As a technical or commercial professional working in the business you too need to have a basic grasp of the interaction of all aspects of the value chain. There is too much at stake for the views of one ‘boffin’ to dominate a decision making process.

Comments

  1. Charles Tan says:

    I think company boards would definitely hire candidates that not only has the technical grasp of operations in the business, but that can also have the breadth of a commercial savviness in the industry.. what’s missing is perhaps the experience of having to manage a whole board of directors.

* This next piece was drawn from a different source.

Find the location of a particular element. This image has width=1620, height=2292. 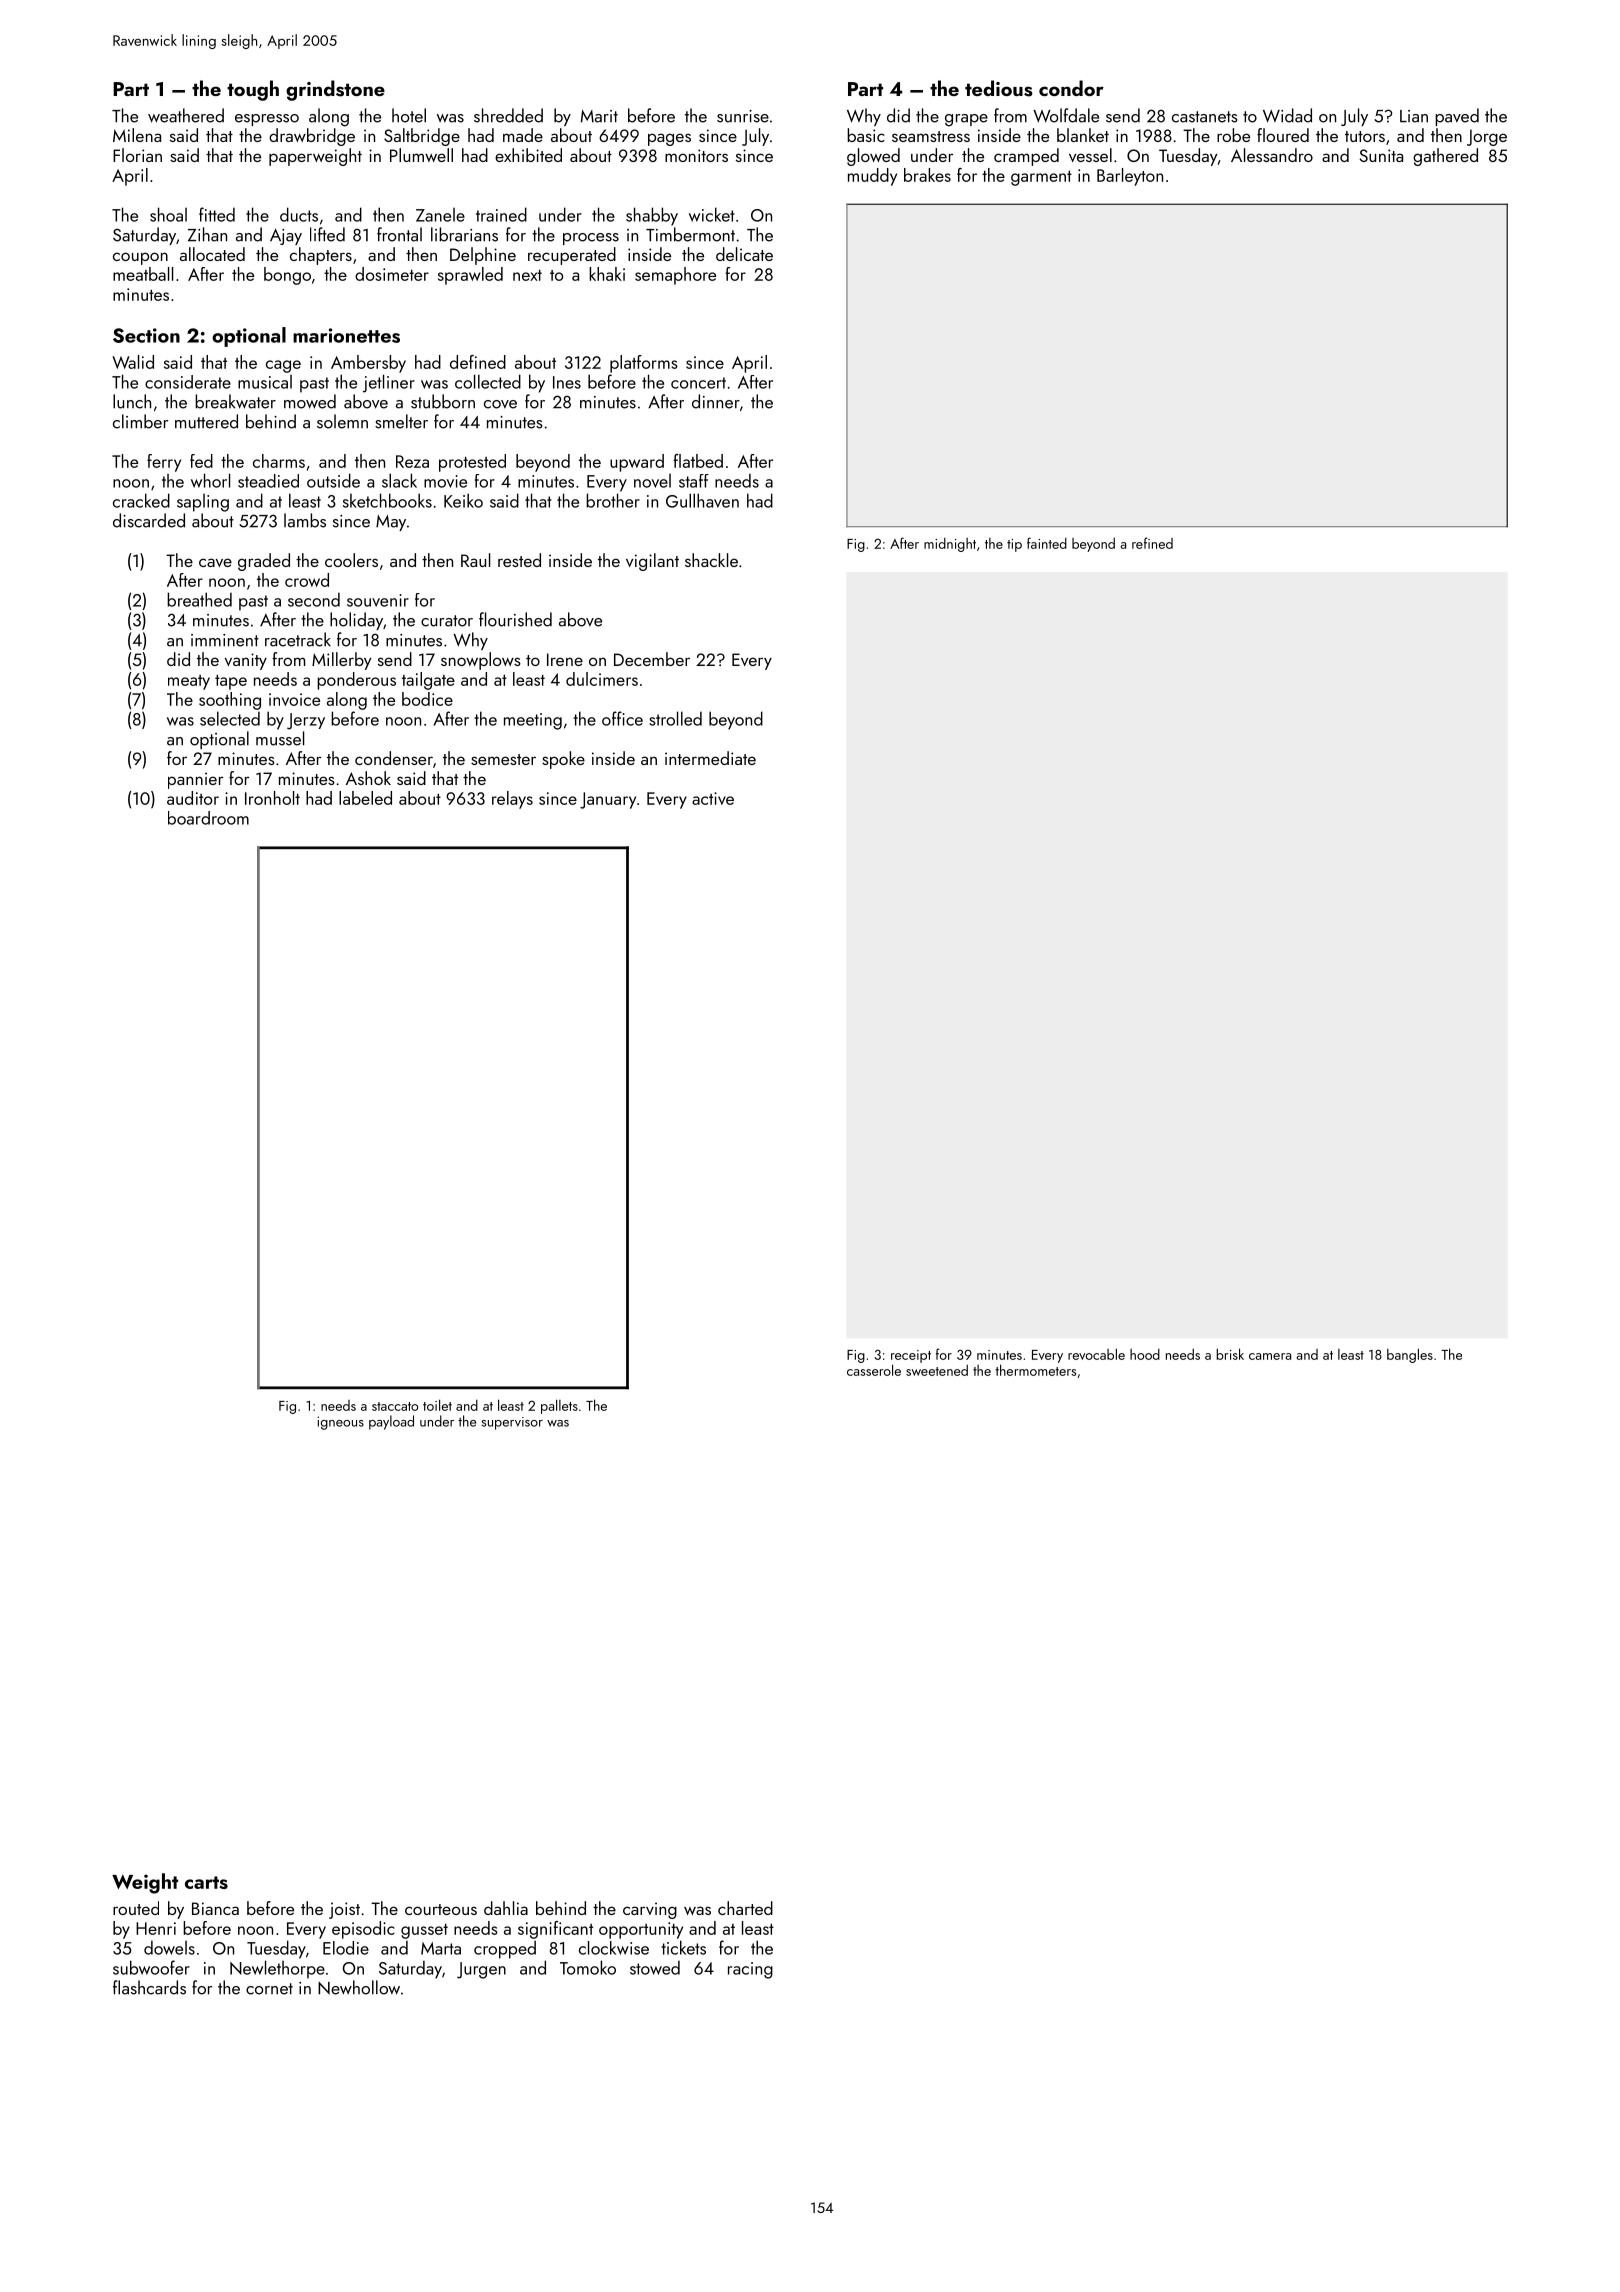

Not all head of company positions are equal.. CEOs in IOCs would probably have the attributes the discussed elements, but not too sure about some infant NOCs.

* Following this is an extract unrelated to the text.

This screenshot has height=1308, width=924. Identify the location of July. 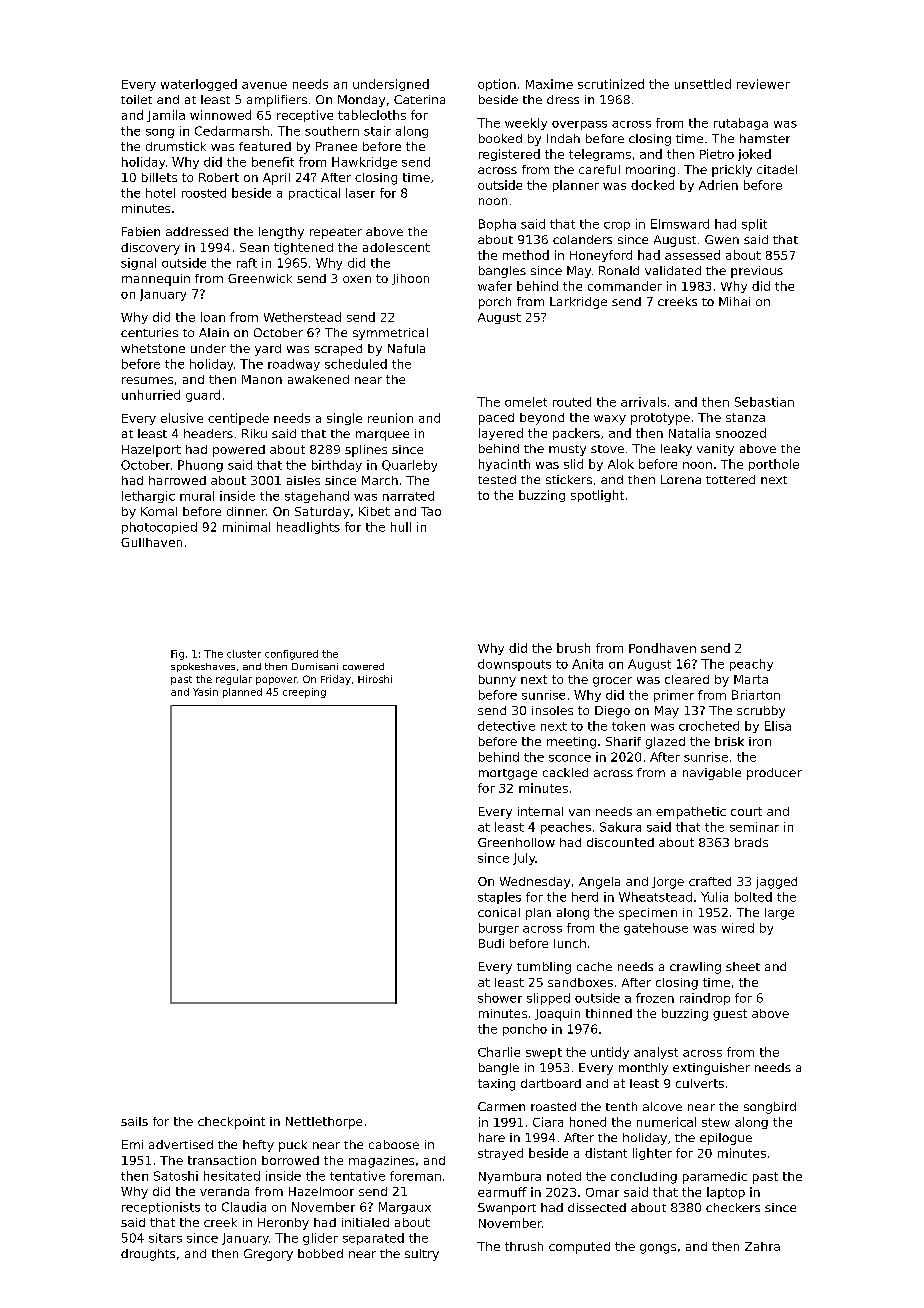
(524, 859).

    • David Finlayson says:

      Charles

      Good point about the different kinds on entities in Oil and Gas-eg large integrated IOC, or NOCs. Different leadership challenges in all organisations. Then we can talk about E and P Directors reporting to Group CEOs who have multiple businesses to run let alone multiple functions to lead. That said, it is perhaps a risk when a company grows so big with so many competing businesses, that some of the businesses find it difficult to be heard at Board level.

  2. Ronnie Losier says:

    Angus,
    The qualities required from a leader can be quite different than those of a manager. The Oil & Gas business is complex but at the core – it’s about bringing those molecules to the consumer ( market ) – in an ever changing business environment. A big part of success is understanding and managing risks.
    Whatever aspect is not identified and understood cannot be communicated nor managed. An effective leader will use and improve the competitive advantages of an organisation, in terms of the reservoir characteristics / geology, the facilities, the access to market, and the geopolitics. I would agree that business success is closely link to technical expertise. Furthermore, good decision-making comes from profound understanding. The opposite is just ” Luck ” – But we need that Too …!

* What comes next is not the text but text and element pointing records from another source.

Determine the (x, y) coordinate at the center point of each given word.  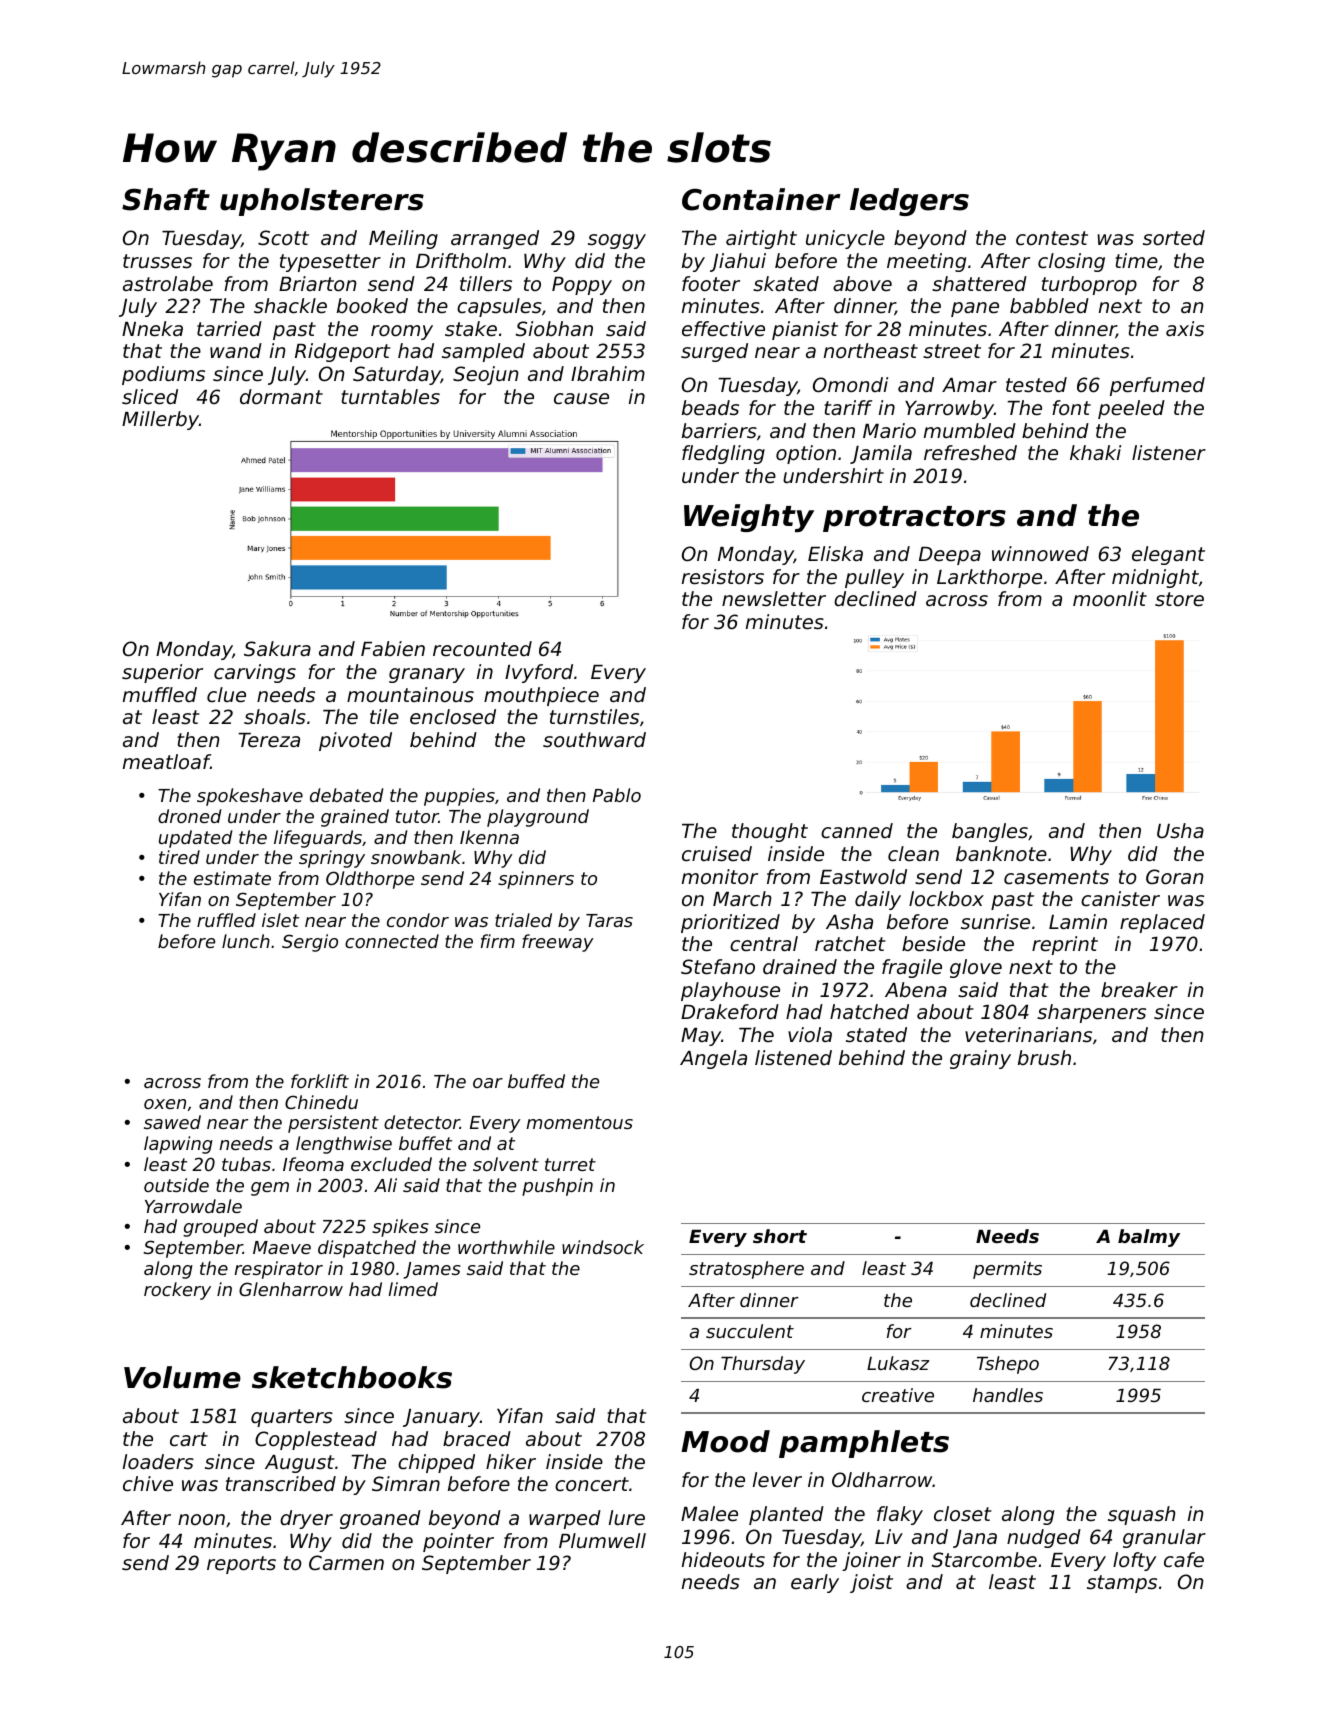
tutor (417, 816)
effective (723, 329)
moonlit (1110, 599)
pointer (458, 1542)
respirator (278, 1270)
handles (1008, 1395)
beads (710, 408)
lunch (246, 941)
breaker (1139, 990)
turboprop (1089, 285)
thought (770, 832)
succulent (750, 1331)
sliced (150, 397)
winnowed (1040, 554)
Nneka (152, 329)
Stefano (718, 967)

    As an approach to making a choice for a leader, … It may be easier to identify, who is less likely to acquire – the profound understanding required – to lead an Oil and Gas company. Such guidelines may well narrow down the pool of candidates – to just a few. After this screening, you might look at personal qualities, motivation, negotiation skills and creativity, … but only after.

  3. Jay Smith says:

    I guess I am old school in that I believe the leader needs a combination of cross functional knowledge and an ability to articulate a strategy and then build quantitative business plans that take everyone in the right direction. Most technical people in the business are highly focused on their particular area, but it falls on the leader to make sure appropriate integration of ideas and information take place routinely. For instance, for the drilling engineer to build the best drilling plan he needs to spend a lot of time with the geoscientists understanding the prospect and the regional picture. He must then use this knowledge to identify all relevant offset wells to assemble the data that backs up his plan. The leader needs to ask just enough questions to make sure this process is taking place and that it is thorough. The leader also needs to make sure that everyone has the training, data, staff, computers and software to do their jobs in a fit for purpose way. The leader also needs to model the kind of behaviors he believes will serve the process best, but make sure they are firmly grounded in the endorsement and support of the staff. And, lastly every leader has the responsibility to identify the future leaders and see that they are developed to their fullest potential. If people feel that you are fully supporting them to deliver the best possible work product, they will follow you anywhere.

    As an aside, I have had bosses from time to time who were not technical people, but very, very sharp. It made progress slow as people this smart want to know everything about what is going on and will ask many irrelevant questions. They also take much longer to reach decisions because they can bring very little inherent knowledge to the table and must rely extensively on the interrogations of the staff to ever feel comfortable. They are a lot like lawyers.

    Anyway, this is my quick take on O&G leadership.